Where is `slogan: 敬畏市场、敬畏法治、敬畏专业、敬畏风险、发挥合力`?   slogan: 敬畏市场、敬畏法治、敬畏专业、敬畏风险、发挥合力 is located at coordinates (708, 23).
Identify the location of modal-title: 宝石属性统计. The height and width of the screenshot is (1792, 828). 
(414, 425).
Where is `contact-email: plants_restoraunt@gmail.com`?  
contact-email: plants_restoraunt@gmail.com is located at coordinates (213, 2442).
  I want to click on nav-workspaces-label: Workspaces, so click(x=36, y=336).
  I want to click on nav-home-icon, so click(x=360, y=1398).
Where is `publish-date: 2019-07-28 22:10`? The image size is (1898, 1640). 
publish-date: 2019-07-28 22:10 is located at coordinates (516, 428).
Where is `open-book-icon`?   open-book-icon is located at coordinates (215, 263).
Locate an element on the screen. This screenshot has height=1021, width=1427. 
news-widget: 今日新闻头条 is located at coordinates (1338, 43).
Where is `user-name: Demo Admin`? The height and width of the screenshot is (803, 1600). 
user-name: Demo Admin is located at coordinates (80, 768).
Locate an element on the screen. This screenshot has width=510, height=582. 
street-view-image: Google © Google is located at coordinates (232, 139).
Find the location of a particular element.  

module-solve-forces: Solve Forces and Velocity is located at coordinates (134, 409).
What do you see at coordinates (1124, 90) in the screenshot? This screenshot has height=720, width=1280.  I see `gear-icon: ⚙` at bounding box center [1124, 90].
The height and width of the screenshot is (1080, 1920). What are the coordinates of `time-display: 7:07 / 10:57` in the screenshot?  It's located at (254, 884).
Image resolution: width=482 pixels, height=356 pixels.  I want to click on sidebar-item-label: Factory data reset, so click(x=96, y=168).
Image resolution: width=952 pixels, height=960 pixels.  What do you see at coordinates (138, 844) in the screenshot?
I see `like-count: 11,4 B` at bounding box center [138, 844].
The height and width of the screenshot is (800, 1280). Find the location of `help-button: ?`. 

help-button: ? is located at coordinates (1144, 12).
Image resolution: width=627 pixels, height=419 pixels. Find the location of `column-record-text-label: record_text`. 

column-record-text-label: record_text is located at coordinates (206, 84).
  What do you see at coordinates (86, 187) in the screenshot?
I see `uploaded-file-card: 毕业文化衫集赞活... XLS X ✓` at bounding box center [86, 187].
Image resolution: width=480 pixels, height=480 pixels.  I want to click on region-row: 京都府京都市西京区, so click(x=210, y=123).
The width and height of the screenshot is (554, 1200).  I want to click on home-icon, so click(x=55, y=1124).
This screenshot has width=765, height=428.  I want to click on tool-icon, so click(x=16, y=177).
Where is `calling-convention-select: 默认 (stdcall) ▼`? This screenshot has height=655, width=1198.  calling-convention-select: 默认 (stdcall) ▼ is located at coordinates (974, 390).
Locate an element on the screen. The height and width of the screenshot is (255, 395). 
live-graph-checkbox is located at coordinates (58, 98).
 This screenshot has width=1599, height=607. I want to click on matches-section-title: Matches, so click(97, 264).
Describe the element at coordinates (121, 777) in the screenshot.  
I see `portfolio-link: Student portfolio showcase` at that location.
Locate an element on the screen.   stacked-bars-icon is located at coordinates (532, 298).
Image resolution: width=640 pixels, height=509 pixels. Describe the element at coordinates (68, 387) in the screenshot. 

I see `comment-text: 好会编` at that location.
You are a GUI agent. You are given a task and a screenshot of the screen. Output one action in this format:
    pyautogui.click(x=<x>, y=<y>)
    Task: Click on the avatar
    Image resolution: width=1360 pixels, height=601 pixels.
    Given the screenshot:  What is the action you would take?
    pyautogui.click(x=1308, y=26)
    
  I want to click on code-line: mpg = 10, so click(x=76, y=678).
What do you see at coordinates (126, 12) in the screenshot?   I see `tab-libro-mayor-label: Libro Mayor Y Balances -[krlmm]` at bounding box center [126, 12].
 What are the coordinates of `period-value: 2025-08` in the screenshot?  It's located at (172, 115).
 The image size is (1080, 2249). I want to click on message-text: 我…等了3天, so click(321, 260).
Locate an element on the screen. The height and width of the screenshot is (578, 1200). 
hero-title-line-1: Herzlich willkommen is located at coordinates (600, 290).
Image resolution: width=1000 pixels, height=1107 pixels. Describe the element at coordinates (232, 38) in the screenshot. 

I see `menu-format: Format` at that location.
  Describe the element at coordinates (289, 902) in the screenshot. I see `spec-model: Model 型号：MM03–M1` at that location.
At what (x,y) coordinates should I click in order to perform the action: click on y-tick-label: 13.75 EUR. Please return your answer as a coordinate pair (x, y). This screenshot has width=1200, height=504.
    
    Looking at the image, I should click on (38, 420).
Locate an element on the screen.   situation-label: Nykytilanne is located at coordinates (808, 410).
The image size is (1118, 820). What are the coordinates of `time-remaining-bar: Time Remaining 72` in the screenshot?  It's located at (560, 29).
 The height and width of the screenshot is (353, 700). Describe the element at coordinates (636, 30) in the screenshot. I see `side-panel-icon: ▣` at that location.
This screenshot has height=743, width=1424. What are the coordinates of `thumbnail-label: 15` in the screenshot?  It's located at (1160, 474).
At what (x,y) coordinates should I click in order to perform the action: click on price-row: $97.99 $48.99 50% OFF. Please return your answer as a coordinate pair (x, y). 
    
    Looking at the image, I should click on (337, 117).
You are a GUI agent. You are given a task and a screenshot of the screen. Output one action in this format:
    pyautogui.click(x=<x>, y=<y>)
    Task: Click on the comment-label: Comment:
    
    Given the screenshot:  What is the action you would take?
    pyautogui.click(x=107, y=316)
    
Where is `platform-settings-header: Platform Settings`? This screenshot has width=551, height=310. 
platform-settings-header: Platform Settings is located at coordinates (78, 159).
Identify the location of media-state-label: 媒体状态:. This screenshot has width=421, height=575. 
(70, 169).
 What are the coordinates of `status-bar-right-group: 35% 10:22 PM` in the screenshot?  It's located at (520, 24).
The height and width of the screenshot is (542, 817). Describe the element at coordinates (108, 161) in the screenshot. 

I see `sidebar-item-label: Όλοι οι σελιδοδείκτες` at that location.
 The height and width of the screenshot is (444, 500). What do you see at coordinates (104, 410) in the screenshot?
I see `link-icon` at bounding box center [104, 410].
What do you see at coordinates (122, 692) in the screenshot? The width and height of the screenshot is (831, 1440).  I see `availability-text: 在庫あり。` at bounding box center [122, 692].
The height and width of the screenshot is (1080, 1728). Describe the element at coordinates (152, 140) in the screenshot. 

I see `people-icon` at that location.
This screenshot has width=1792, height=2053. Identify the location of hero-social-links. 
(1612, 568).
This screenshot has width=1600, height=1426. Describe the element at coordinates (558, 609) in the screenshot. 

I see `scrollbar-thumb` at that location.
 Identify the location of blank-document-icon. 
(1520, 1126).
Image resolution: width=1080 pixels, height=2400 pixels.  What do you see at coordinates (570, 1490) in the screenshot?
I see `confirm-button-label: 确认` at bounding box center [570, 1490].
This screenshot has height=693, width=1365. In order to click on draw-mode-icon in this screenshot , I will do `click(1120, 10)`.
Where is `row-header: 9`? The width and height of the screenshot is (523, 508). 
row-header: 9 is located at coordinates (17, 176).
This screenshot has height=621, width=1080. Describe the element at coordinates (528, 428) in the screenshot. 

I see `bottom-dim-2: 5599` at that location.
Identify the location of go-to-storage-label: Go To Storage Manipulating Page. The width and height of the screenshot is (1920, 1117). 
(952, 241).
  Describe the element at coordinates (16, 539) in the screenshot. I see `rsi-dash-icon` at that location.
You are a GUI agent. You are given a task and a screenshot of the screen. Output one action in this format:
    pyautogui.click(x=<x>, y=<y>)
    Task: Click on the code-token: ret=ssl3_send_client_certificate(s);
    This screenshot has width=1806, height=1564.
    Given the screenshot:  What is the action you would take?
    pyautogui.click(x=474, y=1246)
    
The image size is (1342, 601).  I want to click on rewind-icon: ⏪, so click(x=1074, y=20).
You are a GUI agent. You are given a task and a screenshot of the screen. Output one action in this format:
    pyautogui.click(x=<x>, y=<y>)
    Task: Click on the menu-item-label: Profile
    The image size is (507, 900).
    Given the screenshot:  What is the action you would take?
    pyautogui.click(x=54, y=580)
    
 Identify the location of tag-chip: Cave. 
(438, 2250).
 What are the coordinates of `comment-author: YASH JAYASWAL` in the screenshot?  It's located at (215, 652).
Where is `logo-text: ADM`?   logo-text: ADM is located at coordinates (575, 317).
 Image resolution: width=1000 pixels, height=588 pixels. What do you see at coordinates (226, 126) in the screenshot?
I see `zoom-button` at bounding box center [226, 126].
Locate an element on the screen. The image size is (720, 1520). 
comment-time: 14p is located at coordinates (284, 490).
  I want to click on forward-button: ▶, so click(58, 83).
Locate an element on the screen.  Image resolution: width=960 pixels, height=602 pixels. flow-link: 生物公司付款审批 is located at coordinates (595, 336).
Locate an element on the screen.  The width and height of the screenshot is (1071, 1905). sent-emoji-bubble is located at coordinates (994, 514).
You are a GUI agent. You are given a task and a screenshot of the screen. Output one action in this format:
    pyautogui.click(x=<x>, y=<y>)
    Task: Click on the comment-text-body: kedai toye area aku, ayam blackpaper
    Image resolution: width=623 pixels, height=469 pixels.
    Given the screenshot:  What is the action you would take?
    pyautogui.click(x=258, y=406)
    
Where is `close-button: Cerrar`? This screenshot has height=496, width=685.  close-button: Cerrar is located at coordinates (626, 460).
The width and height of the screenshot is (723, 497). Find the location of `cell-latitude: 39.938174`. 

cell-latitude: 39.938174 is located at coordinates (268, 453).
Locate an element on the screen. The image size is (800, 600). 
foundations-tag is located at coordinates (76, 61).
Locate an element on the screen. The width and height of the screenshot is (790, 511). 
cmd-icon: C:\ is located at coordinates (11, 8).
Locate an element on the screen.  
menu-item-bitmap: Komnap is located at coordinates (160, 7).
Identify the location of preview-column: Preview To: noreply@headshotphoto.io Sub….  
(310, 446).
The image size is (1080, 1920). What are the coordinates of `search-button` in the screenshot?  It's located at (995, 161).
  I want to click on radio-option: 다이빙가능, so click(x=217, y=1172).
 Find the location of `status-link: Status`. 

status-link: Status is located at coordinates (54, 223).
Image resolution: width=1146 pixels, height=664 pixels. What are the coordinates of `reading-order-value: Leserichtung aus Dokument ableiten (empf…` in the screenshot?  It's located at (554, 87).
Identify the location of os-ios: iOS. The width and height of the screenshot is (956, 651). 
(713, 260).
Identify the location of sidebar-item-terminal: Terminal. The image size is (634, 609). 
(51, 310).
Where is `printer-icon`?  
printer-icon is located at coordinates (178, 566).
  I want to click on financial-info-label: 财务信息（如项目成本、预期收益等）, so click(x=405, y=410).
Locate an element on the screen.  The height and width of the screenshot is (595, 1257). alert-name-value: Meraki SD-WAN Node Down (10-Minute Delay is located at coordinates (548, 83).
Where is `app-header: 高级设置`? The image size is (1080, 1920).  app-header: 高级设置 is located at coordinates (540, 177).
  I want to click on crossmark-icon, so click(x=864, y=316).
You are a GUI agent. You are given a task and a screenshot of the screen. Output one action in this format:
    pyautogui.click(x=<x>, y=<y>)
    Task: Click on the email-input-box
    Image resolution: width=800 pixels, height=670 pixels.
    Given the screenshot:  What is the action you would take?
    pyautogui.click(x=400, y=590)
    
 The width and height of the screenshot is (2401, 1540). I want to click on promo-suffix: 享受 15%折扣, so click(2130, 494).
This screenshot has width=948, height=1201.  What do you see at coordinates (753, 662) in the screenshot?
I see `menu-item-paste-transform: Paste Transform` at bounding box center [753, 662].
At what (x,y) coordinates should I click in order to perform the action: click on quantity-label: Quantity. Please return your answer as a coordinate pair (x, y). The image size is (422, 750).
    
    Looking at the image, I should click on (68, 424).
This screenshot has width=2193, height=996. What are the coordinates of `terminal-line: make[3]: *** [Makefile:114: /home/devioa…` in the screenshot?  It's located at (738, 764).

- - - - -

[Task instructions]: Copy the records from the line containing "Image resolution: width=1000 pixels, height=1107" down through the line containing "at (520, 24).", swapping "coordinate pair" for "pair of numbers" and leaving everything else the same.

[Written solution]:
Image resolution: width=1000 pixels, height=1107 pixels. Describe the element at coordinates (232, 38) in the screenshot. 

I see `menu-format: Format` at that location.
  Describe the element at coordinates (289, 902) in the screenshot. I see `spec-model: Model 型号：MM03–M1` at that location.
At what (x,y) coordinates should I click in order to perform the action: click on y-tick-label: 13.75 EUR. Please return your answer as a pair of numbers (x, y). This screenshot has width=1200, height=504.
    
    Looking at the image, I should click on (38, 420).
Locate an element on the screen.   situation-label: Nykytilanne is located at coordinates (808, 410).
The image size is (1118, 820). What are the coordinates of `time-remaining-bar: Time Remaining 72` in the screenshot?  It's located at (560, 29).
 The height and width of the screenshot is (353, 700). Describe the element at coordinates (636, 30) in the screenshot. I see `side-panel-icon: ▣` at that location.
This screenshot has height=743, width=1424. What are the coordinates of `thumbnail-label: 15` in the screenshot?  It's located at (1160, 474).
At what (x,y) coordinates should I click in order to perform the action: click on price-row: $97.99 $48.99 50% OFF. Please return your answer as a pair of numbers (x, y). 
    
    Looking at the image, I should click on (337, 117).
You are a GUI agent. You are given a task and a screenshot of the screen. Output one action in this format:
    pyautogui.click(x=<x>, y=<y>)
    Task: Click on the comment-label: Comment:
    
    Given the screenshot:  What is the action you would take?
    pyautogui.click(x=107, y=316)
    
Where is `platform-settings-header: Platform Settings`? This screenshot has width=551, height=310. 
platform-settings-header: Platform Settings is located at coordinates (78, 159).
Identify the location of media-state-label: 媒体状态:. This screenshot has width=421, height=575. 
(70, 169).
 What are the coordinates of `status-bar-right-group: 35% 10:22 PM` in the screenshot?  It's located at (520, 24).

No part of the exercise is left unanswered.